Charger quits, computer shuts off

Discussion in 'MacBook Pro' started by wellsdeep, Feb 13, 2016.

  1. wellsdeep macrumors newbie

    Joined:
    Feb 13, 2016
    #1
    A glass of water spilled on my Macbook Pro, and it immediately shut off. I let it dry for a week. It won't turn on without the charger. When I plugged the charger in, the charging light came on for five minutes or so before it appeared to short out (charger's light flashed a few times before stopping). Pulling the charger out of the MagSafe connection and putting it back in did nothing. But if I waited awhile (an hour or two) and plugged it back in, it would light back up. After several times of doing this, I plugged it in, saw the charging light was on, and turned on the computer. It booted right up. After five minutes or so, the charger light went off and the computer shut off. I'm trying to pinpoint the damage and figure out how repairable it would be. Any ideas?
     
  2. DeltaMac macrumors 604

    DeltaMac

    Joined:
    Jul 30, 2003
    Location:
    Delaware
    #3
    Yes, I have an idea.
    You have damage from a liquid spill. (sorry to be "captain obvious" :D )

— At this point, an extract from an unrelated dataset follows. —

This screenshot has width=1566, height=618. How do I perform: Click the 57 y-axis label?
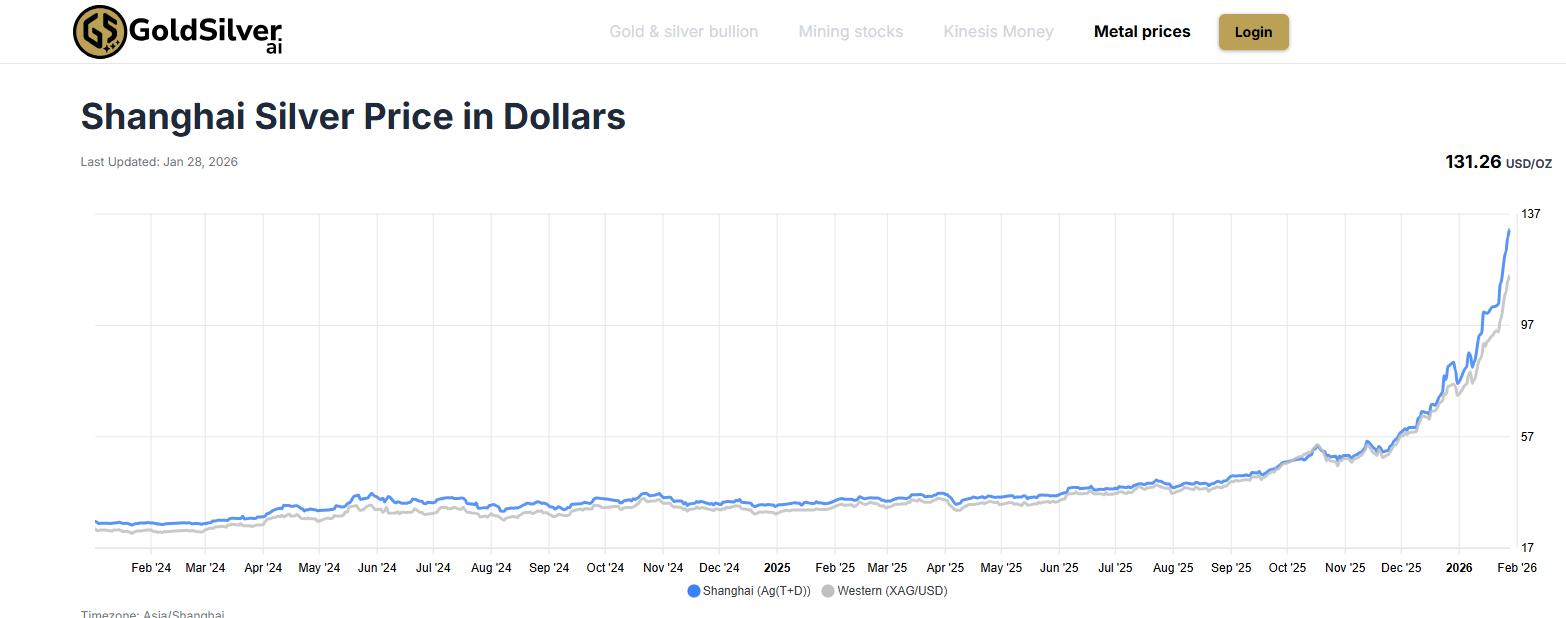[1527, 437]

    Some folks have a liquid spill, dry it out sufficiently, and move on within a few days, with no ill affects.
    Others have what appears to be minor, then do little or nothing about it - or even go to some pains to disassemble for drying. Despite those attempts, the logic board may be permanently damaged, and the damage quickly prevents any use without major repairs (and likely significant expense). There's a whole range of possible outcomes, with many of them resulting in bad news.

    You did not say anything about what you found when you removed the bottom cover - ALWAYS take the bottom cover off when you experience any kind of potential liquid damage, as soon as possible after the event - within minutes, if that is possible. You may be better able to decide where liquid damage or corrosion exist inside.
    If it has been more than a week, it's too late to do that initial job of effective drying, which may or may not lessen potential effects resulting from that event. After a week, the damage is likely done (irreversible), and your best results will be an actual repair. (Don't get sucked in by the old myth about putting your Mac in rice :D )
    Judging by your symptoms now, that will likely mean replacing the logic board.
     
  3. wellsdeep thread starter macrumors newbie

    Joined:
    Feb 13, 2016
    #4
    Taking it apart is great if you have the tools, which I didn't (also didn't have a 10 pound bag of rice, which...do people understand how rice works?). Regardless, took the back off today, found some corrosion on the logic board. Cleaned it off. Am still waiting on tools to come in to take the logic board out to see what the other side looks like. Replacing the logic board isn't a big deal--it's an early 2011 Macbook, logic board's are pretty cheap--but if there was some way around doing that, I'd love to know.
     
  4. DeltaMac macrumors 604

    DeltaMac

    Joined:
    Jul 30, 2003
    Location:
    Delaware
    #5
    Hmm... Yes, and I do understand that rice is largely an old-wives tale that seldom is of any practical help.

    I would point out that you see corrosion on the bottom of the board, so likely more will be on the TOP, after pulling the logic board out. I guess you are already aware of that.
    I HAVE had one or two MacBooks that I was able to clean corrosion, and had no more difficulty after that with actual use of the macbooks. The one I most often use is a 2008, which had a minor liquid spill that I cleaned up sometime in early 2009, and it continues to work. Lucky, I think! I was working in an authorized service provider at that time, and saw quite a few bad spills. They are never fun. One tip is to do what you can as quickly as you can.
    I doubt that cleanup will really help you after taking this long to start, but good luck anyway!

    Finally, yes, there's a way around removing or replacing the logic board.
    I remember signs around computer terminals when I first began using them - in early 1968, technology course.
    The signs read:
    That remains a good plan, I think.
    Just thought I'd point that out... :D
    Sorry, I don't really have good encouragement for you. I've just seen too many almost-soggy computers in my service life. (the weirdest was the one from a student who kept a beaker of urine on a shelf directly above the computer. Can you guess what happened next?)